Go or Stay ? — tough decisions to be made post-disaster in Joplin, MO

What Little is Left

Image by Darin House via Flickr

For Joplin tornado victims, the first question is whether to stay.
Kansas City Star, May 28, 2011.

… the experiences of other tornado-ravaged towns speak to the hard work that lies ahead. Rubble will be cleared. Homes will be rebuilt. The economy will be spurred. Communities and neighbors will bond tighter by shared experience.

People also will pick up and move. With homes bulldozed, vacant lots will dot neighborhoods. The address “FEMAville” – for the thousands of displaced residents who will call Federal Emergency Management Agency trailers home for months to years – will become part of the local language.

In Greensburg, Kan., which was virtually wiped from the map by a tornado on May 4, 2007, fully half the population of 1,500 did not return.
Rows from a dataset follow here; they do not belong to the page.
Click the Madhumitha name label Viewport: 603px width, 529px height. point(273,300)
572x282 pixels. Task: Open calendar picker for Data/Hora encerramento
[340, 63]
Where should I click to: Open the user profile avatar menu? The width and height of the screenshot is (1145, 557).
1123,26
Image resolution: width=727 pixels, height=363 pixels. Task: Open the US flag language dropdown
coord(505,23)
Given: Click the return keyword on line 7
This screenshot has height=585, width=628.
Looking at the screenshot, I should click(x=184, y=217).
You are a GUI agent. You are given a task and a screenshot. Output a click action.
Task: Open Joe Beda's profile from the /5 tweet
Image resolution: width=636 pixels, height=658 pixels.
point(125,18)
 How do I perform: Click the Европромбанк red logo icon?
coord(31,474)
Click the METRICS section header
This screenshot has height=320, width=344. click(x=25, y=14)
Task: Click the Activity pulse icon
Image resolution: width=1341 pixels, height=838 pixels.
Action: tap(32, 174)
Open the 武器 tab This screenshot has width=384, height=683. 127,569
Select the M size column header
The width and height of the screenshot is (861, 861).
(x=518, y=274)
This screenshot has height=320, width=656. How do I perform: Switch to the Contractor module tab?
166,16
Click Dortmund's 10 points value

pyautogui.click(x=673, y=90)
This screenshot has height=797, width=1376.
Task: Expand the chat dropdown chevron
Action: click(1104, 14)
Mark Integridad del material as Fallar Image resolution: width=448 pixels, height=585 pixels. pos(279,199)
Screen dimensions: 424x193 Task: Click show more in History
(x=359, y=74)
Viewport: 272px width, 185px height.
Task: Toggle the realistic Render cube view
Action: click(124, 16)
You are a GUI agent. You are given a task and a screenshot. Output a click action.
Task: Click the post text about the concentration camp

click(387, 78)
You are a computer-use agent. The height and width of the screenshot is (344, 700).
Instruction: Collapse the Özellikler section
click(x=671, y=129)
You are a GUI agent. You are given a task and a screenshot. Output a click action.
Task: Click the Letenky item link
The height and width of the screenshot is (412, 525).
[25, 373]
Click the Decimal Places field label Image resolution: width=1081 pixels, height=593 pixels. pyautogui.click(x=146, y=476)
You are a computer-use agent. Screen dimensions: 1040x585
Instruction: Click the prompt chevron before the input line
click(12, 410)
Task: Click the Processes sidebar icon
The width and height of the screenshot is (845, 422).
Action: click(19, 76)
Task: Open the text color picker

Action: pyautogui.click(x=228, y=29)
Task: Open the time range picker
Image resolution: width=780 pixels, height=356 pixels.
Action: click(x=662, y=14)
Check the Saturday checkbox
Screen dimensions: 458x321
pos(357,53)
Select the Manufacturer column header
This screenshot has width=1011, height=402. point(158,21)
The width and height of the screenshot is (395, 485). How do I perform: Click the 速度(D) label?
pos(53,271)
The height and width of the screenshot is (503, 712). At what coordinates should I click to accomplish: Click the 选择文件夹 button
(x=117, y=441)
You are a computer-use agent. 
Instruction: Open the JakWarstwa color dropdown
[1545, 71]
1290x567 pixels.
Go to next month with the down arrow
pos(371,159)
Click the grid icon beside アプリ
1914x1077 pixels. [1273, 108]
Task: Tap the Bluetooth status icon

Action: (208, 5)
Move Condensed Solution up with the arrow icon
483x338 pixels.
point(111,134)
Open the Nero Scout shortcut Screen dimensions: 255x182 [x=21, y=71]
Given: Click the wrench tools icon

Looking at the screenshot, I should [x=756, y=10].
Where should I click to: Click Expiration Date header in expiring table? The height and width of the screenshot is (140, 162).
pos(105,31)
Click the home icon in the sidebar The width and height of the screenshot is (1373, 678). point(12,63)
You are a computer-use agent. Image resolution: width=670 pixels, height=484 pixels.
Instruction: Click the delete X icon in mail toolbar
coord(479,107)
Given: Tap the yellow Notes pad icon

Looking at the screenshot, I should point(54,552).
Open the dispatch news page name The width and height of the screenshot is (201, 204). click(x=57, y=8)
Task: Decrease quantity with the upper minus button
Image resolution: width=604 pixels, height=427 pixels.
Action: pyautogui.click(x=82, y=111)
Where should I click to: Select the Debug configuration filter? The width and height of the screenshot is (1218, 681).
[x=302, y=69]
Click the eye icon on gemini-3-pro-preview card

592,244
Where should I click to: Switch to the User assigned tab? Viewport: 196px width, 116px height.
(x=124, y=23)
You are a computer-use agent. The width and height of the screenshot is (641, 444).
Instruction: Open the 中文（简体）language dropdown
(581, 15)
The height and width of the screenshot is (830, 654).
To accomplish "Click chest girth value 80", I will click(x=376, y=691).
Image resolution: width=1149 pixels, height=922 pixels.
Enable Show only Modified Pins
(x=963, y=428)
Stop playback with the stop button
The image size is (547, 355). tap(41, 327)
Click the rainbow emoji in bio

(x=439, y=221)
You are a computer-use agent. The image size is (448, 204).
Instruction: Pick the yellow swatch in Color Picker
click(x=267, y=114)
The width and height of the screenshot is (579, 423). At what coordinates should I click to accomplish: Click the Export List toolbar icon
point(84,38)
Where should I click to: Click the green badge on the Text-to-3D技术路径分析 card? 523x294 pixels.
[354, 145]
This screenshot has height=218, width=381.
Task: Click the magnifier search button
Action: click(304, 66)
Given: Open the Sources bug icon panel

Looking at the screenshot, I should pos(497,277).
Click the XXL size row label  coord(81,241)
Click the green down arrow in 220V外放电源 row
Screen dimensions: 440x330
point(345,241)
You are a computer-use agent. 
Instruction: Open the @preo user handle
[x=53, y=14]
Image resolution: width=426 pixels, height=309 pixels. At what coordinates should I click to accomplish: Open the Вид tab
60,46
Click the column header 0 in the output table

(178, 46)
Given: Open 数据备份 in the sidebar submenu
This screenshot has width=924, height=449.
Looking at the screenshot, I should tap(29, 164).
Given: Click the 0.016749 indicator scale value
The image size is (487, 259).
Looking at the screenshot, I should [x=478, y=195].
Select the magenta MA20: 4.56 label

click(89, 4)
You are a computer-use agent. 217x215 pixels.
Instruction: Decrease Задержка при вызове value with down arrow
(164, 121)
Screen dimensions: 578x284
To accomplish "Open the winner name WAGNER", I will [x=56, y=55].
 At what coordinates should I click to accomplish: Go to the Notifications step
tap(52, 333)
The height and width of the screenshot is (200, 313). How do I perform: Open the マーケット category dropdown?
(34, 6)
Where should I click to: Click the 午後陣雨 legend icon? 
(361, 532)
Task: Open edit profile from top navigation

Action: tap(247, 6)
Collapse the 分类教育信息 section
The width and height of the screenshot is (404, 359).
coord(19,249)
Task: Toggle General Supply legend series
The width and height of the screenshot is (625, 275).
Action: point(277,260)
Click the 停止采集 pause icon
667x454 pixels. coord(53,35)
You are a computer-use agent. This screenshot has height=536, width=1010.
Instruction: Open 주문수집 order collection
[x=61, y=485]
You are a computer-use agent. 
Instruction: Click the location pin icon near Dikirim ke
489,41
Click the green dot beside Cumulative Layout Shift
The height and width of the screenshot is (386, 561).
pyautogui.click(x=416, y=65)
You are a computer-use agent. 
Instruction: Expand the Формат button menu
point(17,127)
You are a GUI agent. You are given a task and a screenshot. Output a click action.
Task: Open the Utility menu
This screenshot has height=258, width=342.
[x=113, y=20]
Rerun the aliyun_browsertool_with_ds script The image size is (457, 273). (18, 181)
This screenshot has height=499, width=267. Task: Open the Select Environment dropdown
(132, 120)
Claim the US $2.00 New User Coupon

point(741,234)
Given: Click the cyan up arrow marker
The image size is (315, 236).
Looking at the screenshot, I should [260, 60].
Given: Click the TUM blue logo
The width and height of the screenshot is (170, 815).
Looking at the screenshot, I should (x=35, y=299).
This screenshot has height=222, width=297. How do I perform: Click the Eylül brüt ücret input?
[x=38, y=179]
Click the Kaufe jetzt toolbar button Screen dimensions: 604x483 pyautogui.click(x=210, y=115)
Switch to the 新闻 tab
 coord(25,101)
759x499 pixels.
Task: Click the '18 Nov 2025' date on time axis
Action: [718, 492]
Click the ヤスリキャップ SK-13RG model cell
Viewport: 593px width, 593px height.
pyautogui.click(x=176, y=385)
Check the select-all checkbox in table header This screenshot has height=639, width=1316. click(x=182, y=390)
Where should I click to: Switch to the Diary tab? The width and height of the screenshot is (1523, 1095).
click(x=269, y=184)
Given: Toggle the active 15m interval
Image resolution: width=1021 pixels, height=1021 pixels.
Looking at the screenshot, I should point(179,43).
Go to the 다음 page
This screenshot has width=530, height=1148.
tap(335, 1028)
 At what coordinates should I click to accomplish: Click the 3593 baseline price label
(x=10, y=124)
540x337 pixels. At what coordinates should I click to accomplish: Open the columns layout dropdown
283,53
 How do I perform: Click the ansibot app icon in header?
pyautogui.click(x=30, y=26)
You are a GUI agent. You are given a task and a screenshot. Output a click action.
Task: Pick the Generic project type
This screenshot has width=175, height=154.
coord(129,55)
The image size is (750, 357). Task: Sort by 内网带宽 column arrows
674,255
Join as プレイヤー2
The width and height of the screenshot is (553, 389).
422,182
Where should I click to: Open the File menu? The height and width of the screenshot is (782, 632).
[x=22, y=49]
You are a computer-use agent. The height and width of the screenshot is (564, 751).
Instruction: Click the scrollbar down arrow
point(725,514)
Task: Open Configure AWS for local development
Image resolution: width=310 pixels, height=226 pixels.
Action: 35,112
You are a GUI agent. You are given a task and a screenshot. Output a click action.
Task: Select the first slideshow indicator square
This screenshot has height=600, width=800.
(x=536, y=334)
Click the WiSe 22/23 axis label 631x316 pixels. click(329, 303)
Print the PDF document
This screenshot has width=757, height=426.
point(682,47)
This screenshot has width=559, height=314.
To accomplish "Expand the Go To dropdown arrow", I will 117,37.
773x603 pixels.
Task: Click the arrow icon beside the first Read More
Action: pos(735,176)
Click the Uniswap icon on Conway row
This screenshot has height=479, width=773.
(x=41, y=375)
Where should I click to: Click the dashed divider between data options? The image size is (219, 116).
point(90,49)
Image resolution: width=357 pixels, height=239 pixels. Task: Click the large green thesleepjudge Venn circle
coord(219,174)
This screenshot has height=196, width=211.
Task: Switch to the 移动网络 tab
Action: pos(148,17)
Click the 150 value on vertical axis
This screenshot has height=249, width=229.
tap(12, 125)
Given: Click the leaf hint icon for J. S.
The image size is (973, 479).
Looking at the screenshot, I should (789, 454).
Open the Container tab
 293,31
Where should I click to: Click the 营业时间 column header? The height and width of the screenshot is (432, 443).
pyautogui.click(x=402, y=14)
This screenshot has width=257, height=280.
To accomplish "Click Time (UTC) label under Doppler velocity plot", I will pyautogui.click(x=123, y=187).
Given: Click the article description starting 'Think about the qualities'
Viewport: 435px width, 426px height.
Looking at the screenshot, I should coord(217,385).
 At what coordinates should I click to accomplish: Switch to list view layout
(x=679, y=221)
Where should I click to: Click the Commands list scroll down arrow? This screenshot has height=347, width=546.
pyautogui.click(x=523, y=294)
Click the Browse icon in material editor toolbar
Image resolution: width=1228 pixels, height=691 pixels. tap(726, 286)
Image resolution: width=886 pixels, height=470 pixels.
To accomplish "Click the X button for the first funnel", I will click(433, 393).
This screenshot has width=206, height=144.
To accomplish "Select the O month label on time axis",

In Tuscaloosa, Ala., where an April 27 twister killed 41 people and destroyed or damaged 7,500 buildings, rubble still stretches for acre upon acre. Chainsaws still work to clear roads and yards. Thousands wait on insurance settlements and bank loans. People remain out of work. No one knows yet how many Tuscaloosans will stay and rebuild and how many will just move on.

Only days removed from the Joplin tornado, Kent and his neighbors say they’re still in shock. Countless questions swirl in their minds, but one stands out.”The question is ‘Do I even want to live here anymore?’ ” said Ed McAllister, whose home was leveled. The family’s car lay flipped upside down on top of the mound that was his house.

There are so many factors that enter into each owner’s decision : some are economic, others have to do with family connections and personal relationships, and the element of trust and confidence in public and private owners of key organizations and institutions in the community. Another consideration is the age and work status of owners — for example, a retiree might chose to relocate to a different climate or a readily available house.  In Joplin, major employment centers, like the hospitals, stores, and schools need to be rebuilt, and that cannot happen quickly.  The stay/go decisions will be paramount in the coming weeks.